_Source data:_
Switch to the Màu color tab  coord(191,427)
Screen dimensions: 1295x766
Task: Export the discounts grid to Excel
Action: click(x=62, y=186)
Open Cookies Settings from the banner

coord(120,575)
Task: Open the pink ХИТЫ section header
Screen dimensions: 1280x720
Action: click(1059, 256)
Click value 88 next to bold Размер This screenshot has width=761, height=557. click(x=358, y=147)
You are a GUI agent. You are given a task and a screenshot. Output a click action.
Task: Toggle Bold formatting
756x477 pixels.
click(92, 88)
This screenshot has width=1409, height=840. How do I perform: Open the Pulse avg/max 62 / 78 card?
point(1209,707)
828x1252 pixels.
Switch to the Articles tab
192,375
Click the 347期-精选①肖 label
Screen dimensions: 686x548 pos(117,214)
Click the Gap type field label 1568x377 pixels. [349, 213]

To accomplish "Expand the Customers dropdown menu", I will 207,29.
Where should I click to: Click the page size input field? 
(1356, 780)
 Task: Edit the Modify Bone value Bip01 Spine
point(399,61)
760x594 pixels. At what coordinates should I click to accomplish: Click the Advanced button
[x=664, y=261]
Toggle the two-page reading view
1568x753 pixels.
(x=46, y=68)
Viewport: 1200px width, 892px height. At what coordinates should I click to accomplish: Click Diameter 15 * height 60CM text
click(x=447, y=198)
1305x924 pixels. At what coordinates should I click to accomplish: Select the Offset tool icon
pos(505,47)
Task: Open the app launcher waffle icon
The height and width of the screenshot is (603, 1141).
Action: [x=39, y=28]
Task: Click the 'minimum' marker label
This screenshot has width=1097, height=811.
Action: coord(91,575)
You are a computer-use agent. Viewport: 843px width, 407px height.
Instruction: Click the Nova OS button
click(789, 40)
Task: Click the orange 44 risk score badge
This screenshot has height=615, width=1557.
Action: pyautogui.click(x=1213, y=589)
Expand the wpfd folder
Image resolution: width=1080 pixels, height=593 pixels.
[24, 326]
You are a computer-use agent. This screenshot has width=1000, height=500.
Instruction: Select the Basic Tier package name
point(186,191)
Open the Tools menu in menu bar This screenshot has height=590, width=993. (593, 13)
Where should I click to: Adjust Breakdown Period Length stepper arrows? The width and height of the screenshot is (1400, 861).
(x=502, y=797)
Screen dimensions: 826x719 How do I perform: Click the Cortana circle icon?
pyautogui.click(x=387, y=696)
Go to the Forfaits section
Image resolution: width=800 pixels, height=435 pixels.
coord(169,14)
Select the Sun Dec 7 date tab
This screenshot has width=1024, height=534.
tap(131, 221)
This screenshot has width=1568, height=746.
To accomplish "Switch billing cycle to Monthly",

_HOW TO COMPLETE THIS TASK:_ Write the entries above out again, verbatim.

_EXERCISE SOLUTION:_
Switch to the Màu color tab  coord(191,427)
Screen dimensions: 1295x766
Task: Export the discounts grid to Excel
Action: click(x=62, y=186)
Open Cookies Settings from the banner

coord(120,575)
Task: Open the pink ХИТЫ section header
Screen dimensions: 1280x720
Action: click(1059, 256)
Click value 88 next to bold Размер This screenshot has width=761, height=557. click(x=358, y=147)
You are a GUI agent. You are given a task and a screenshot. Output a click action.
Task: Toggle Bold formatting
756x477 pixels.
click(92, 88)
This screenshot has width=1409, height=840. How do I perform: Open the Pulse avg/max 62 / 78 card?
point(1209,707)
828x1252 pixels.
Switch to the Articles tab
192,375
Click the 347期-精选①肖 label
Screen dimensions: 686x548 pos(117,214)
Click the Gap type field label 1568x377 pixels. [349, 213]

To accomplish "Expand the Customers dropdown menu", I will 207,29.
Where should I click to: Click the page size input field? 
(1356, 780)
 Task: Edit the Modify Bone value Bip01 Spine
point(399,61)
760x594 pixels. At what coordinates should I click to accomplish: Click the Advanced button
[x=664, y=261]
Toggle the two-page reading view
1568x753 pixels.
(x=46, y=68)
Viewport: 1200px width, 892px height. At what coordinates should I click to accomplish: Click Diameter 15 * height 60CM text
click(x=447, y=198)
1305x924 pixels. At what coordinates should I click to accomplish: Select the Offset tool icon
pos(505,47)
Task: Open the app launcher waffle icon
The height and width of the screenshot is (603, 1141).
Action: [x=39, y=28]
Task: Click the 'minimum' marker label
This screenshot has width=1097, height=811.
Action: coord(91,575)
You are a computer-use agent. Viewport: 843px width, 407px height.
Instruction: Click the Nova OS button
click(789, 40)
Task: Click the orange 44 risk score badge
This screenshot has height=615, width=1557.
Action: pyautogui.click(x=1213, y=589)
Expand the wpfd folder
Image resolution: width=1080 pixels, height=593 pixels.
[24, 326]
You are a computer-use agent. This screenshot has width=1000, height=500.
Instruction: Select the Basic Tier package name
point(186,191)
Open the Tools menu in menu bar This screenshot has height=590, width=993. (593, 13)
Where should I click to: Adjust Breakdown Period Length stepper arrows? The width and height of the screenshot is (1400, 861).
(x=502, y=797)
Screen dimensions: 826x719 How do I perform: Click the Cortana circle icon?
pyautogui.click(x=387, y=696)
Go to the Forfaits section
Image resolution: width=800 pixels, height=435 pixels.
coord(169,14)
Select the Sun Dec 7 date tab
This screenshot has width=1024, height=534.
tap(131, 221)
This screenshot has width=1568, height=746.
To accomplish "Switch billing cycle to Monthly",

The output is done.